Objectors may say this already happens via Social Security payments and point to the burgeoning bill (up to £21bn from £14bn).  Social Security works, the high bill is due in part to poor administration but mainly to the disconnect between incomes and house prices/rents.

Therefore, reforming housing policy first needs focus and reform.  The object should be, over time, to make the average house affordable on the average wage.  Although counter-intuitive, house prices are not a response to a demand and supply, they are instead almost entirely a response to the cost and availability of finance. 

Members of the grandly self-titled ‘Council of Mortgage Lenders’ are like any other money lenders; lots of fine words but their sole interest is to lend more money.  Thus, being unregulated, it was they, not borrowers, who drove the reckless price boom.

Proper regulation would forbid lenders from increasing the average loan (total lending /number) by more than, say 60% of the previous year’s inflation rate.  Prices would then continue to rise but, over say 20 years, fall by maybe 40% (20 x 2%?) in real terms and become affordable on the average wage.  Under this corset lenders could only expand by making more not bigger loans, which would be good for all.

Meanwhile the proposed new SSH system, call it Social Households, could be introduced on an entirely voluntary basis.  Existing or future SSH recipients would be offered a Direct Transferable Housing Subsidy (DTHS) equal to their existing or proposed property subsidy (paid to landlords or mortgagees to avoid DTHS falling into disrepute).

People would volunteer if they knew the subsidy could never be withdrawn just as with existing SSH subsidies.  Five year reviews could be made but DTHS never cut by more than one third of any improvement in a recipient’s income from new relationships or increased earnings.  Recipients would be free to rent or buy where they like within the means afforded without being ‘badged’ as welfare recipients.  If buying they would keep all capital gains.  Recipients would then have a real stake in society and their outlook and behaviour transformed.

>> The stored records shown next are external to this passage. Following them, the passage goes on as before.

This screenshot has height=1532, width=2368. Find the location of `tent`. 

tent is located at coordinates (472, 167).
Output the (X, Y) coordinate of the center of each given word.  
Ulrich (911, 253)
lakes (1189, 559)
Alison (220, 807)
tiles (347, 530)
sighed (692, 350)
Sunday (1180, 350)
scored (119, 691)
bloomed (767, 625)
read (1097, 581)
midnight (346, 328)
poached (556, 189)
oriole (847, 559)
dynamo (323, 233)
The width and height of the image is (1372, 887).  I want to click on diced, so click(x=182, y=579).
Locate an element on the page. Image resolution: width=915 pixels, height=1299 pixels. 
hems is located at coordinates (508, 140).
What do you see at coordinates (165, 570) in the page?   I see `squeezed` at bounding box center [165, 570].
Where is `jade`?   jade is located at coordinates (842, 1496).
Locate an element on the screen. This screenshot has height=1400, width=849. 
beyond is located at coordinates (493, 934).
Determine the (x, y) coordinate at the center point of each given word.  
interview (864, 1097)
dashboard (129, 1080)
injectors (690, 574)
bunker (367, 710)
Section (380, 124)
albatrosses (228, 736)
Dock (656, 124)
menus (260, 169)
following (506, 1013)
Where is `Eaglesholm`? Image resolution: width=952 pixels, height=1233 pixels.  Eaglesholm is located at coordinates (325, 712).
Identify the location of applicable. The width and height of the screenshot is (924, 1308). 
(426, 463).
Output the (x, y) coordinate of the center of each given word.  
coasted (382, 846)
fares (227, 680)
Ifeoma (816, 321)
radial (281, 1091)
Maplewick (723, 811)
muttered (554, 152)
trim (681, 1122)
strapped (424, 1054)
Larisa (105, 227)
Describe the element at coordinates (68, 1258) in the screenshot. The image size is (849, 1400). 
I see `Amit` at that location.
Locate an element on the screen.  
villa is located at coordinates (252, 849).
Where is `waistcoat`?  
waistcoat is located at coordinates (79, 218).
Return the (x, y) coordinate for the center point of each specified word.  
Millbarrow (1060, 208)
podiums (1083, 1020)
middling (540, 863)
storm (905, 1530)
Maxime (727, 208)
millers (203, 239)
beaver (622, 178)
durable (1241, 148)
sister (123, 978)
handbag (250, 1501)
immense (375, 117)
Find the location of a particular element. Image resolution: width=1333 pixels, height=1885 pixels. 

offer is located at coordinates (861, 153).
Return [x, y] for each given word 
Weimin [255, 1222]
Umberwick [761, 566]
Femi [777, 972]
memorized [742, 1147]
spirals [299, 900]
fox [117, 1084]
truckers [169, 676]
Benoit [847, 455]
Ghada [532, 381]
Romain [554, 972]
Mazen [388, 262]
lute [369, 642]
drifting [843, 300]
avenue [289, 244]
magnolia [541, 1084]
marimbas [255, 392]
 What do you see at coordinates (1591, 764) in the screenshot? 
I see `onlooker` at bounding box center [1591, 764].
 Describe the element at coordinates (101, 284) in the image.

Example:  Suppose an SSH tenant or shared ownership buyer pays 50% of the market rent/mortgage.  The property value also halves.  DTHS would raise the income to 100% of market value.  The property could thus be sold at about full market value.  Sales to occupants or investors might yield say £150,000 on average x 4m SSH homes across the land, around £600bn over say 20-30 years. 

Developers could sell (lenders obliged to treat DTHS as State guaranteed income) or rent at full values to anyone including at least 25% to DTHS recipients, increasing profits and the tax yield and, by dramatically increasing site viability, exponentially increase the number of new homes built, possibly by 50% per annum.

With no capital costs to find, the annual SSH subsidy cost would be about 10% of present levels to help the same number of people.  After 10 years it would grow to the same level as now but subsidies would also reduce, including Social Security subsidies, over time and be offset by a huge income from sales to investors or occupiers.

From this truly virtuous circle the most important benefit would be the re-unification of society - no more ‘them and us’, no ‘estates’, no underclass - as the whole ghastly socialist apparatus of SSH swept away and buried forever.  Yes, there would be unfairness in who gets what but, unfortunately, that unfairness is unavoidable in any subsidy system. 

So let's stop ruining lives and society with unthinking demands for yet more SSH and move to rational progressive reforms that will transform lives and society.